Component Description
Configuration Quota configuration.
Enforcement This includes the grace period, limit, and notification state.
Account The mechanism for space utilization accounting.

With SmartQuotas, there are three main ways of tracking, enforcing, and reporting resource usage:

Tracking Method Description
Physical size This is simple to track, since it includes all the data and metadata resources used, including the data-protection overhead. The quota system is also able to track the difference before and after the operation.
File system logical size This is slightly more complex to calculate and track but provides the user with a more comprehensible means of understanding their usage.
File accounting This is the most straightforward, since whenever a file is added to a domain, the file count is incremented.
Application logical size Reports total logical data store across different tiers, including CloudPools, to account for the exact file sizes. Allows users to view quotas and free space as an application would view it, in terms of how much capacity is available to store logical data, regardless of data reduction or tiering technology.


Prior to OneFS 8.2, SmartQuota size accounting metrics typically used a count of the number of 8 KB blocks required to store file data on cluster. Accounting based on block count can result in challenges, such as small file over-reporting. For example, a 4KB file would be logically accounted for as 8KB. Similarly, block-based quota accounting only extends to on-premises capacity consumption. This means that a 100MB file stored within a CloudPools tier would only be account for as an 8KB SmartLink stub file, rather than its actual size.

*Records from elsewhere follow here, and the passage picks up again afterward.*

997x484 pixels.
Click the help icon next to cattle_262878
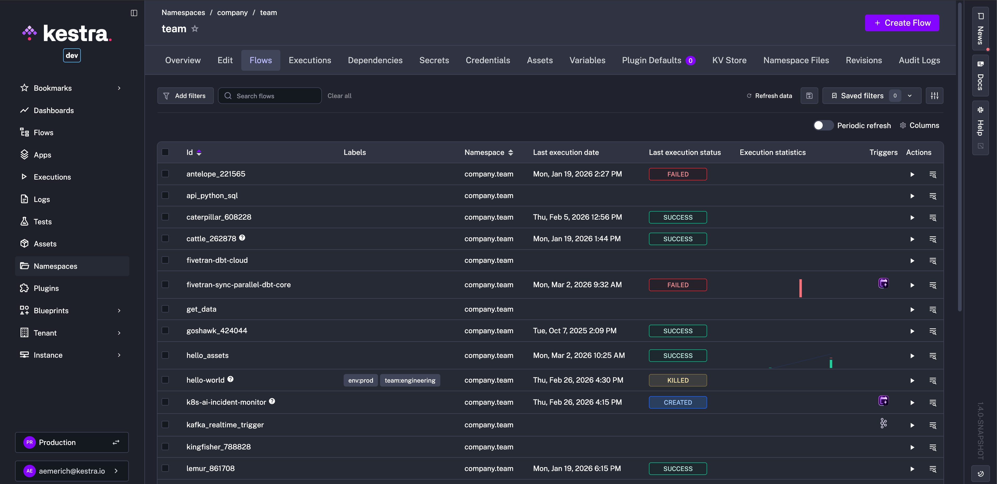pyautogui.click(x=242, y=238)
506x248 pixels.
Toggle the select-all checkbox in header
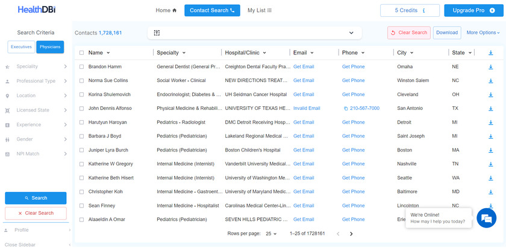click(81, 52)
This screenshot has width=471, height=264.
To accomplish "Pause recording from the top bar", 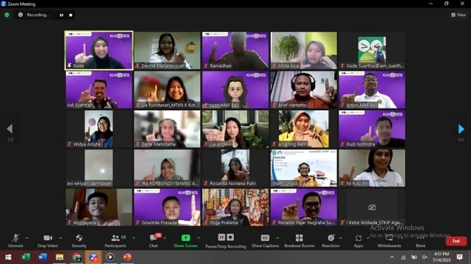I will (x=61, y=15).
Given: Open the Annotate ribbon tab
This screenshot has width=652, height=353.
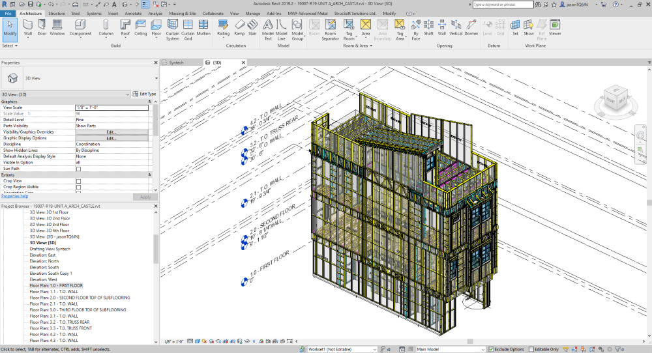Looking at the screenshot, I should 134,13.
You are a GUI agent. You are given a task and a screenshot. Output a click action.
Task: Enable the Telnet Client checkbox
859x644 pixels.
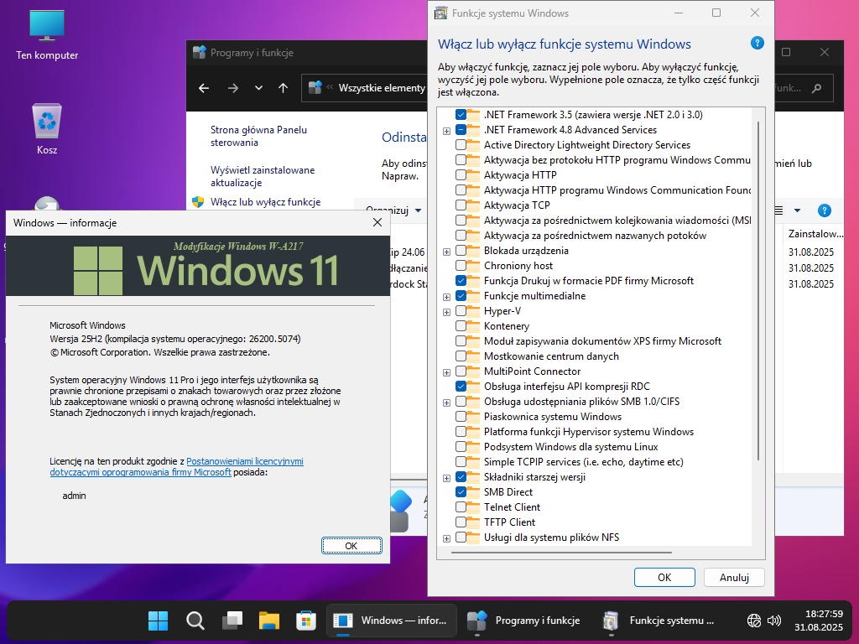pyautogui.click(x=461, y=507)
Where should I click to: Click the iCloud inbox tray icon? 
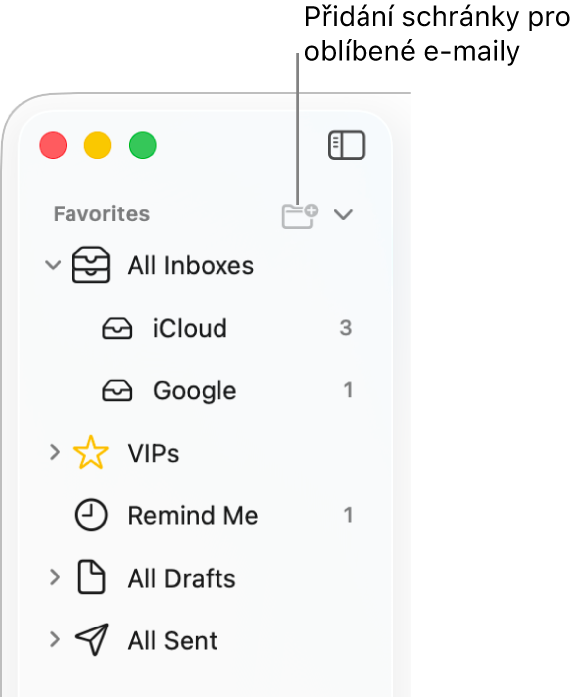(x=117, y=328)
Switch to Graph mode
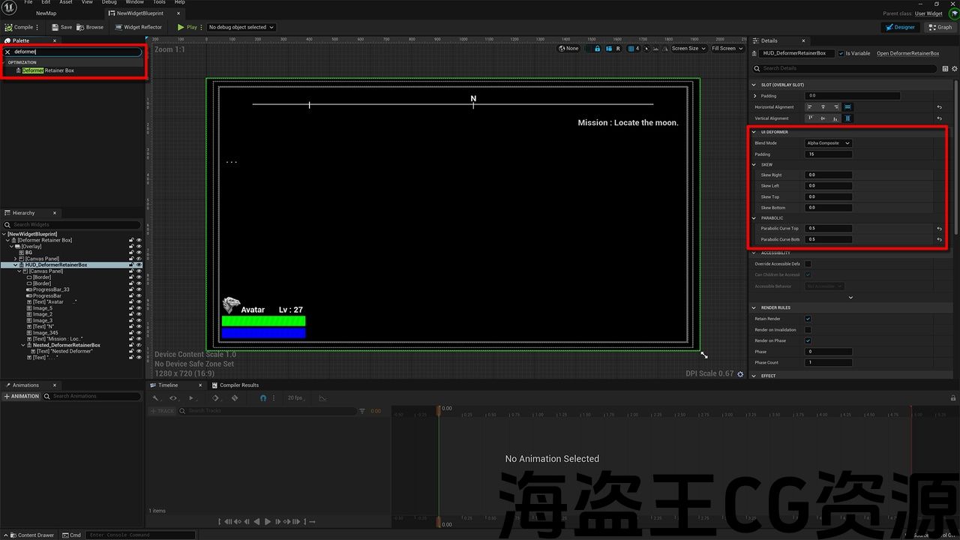960x540 pixels. [941, 27]

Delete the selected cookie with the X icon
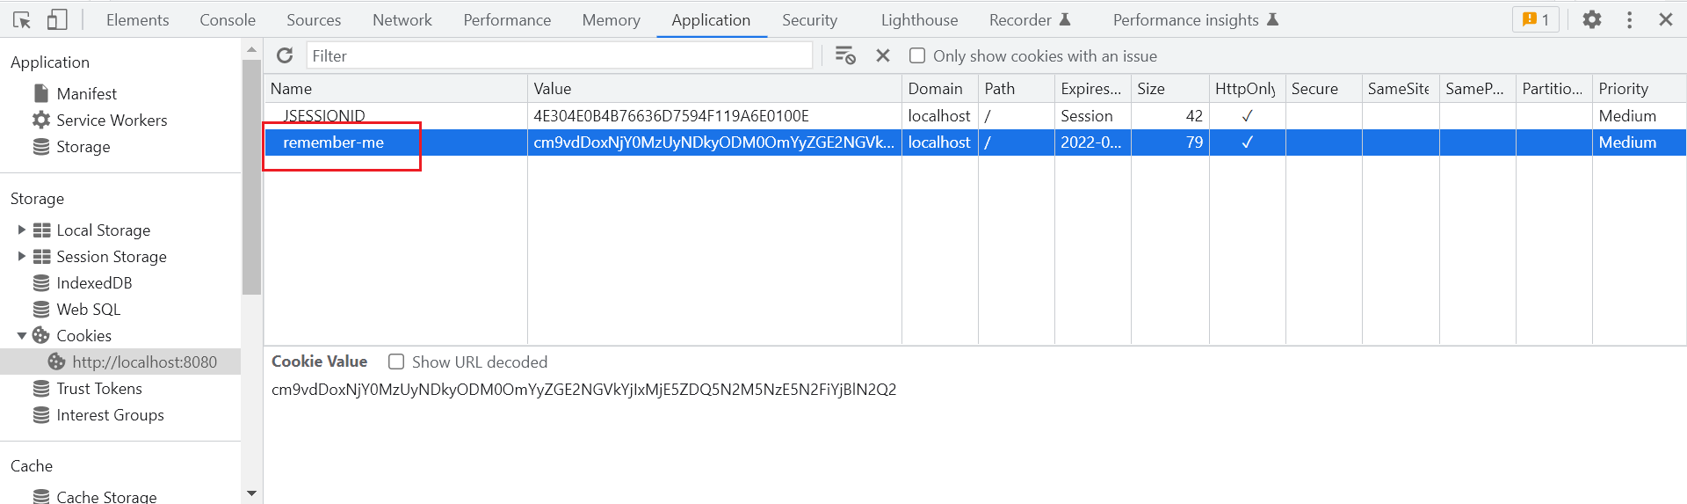pyautogui.click(x=883, y=56)
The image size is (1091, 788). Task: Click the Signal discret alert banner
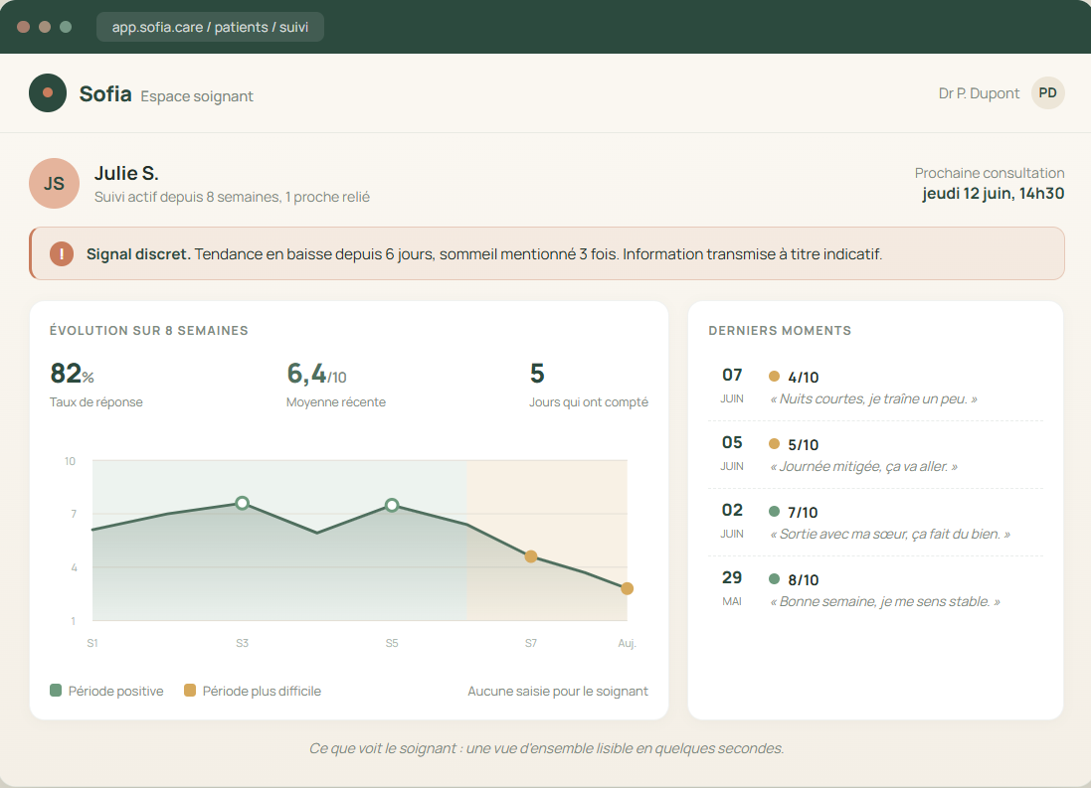(547, 253)
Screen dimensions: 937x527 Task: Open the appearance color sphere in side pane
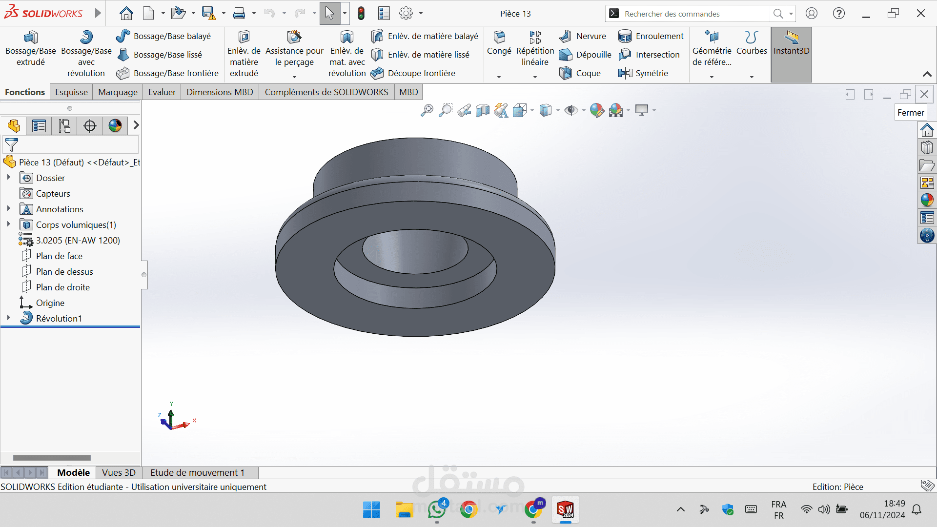tap(927, 200)
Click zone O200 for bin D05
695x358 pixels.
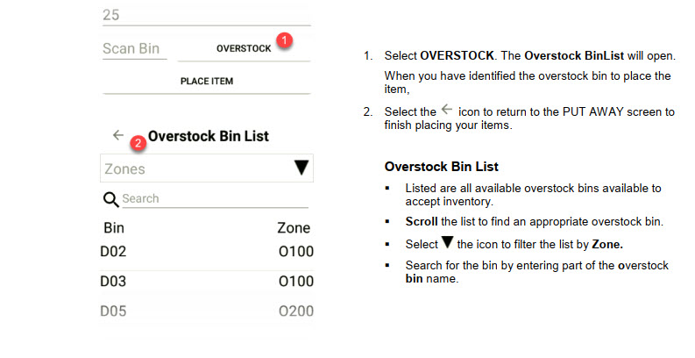(295, 311)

To directly address this issue in OneFS 8.2 and later, application logical quotas provide an additional quota accounting metric. Application logical size accounts for, reports, and enforces on the actual space consumed and available for storage, independent of whether files are cloud-tiered, sparse, deduplicated, or compressed. Application logical quotas can be easily configured from the CLI with the following syntax:

# isi quota quotas create <dir> directory –-thresholds-on=applogicalsize

Any legacy quotas created on OneFS versions prior to 8.2 can easily be converted to use application logical size upon upgrade.

For logical space accounting, some inode attributes such as ACLs and symbolic links are included in the resource count. This uses the same data that is displayed in the ‘logical size’ field by the ‘isi get –DD <file>’ CLI command.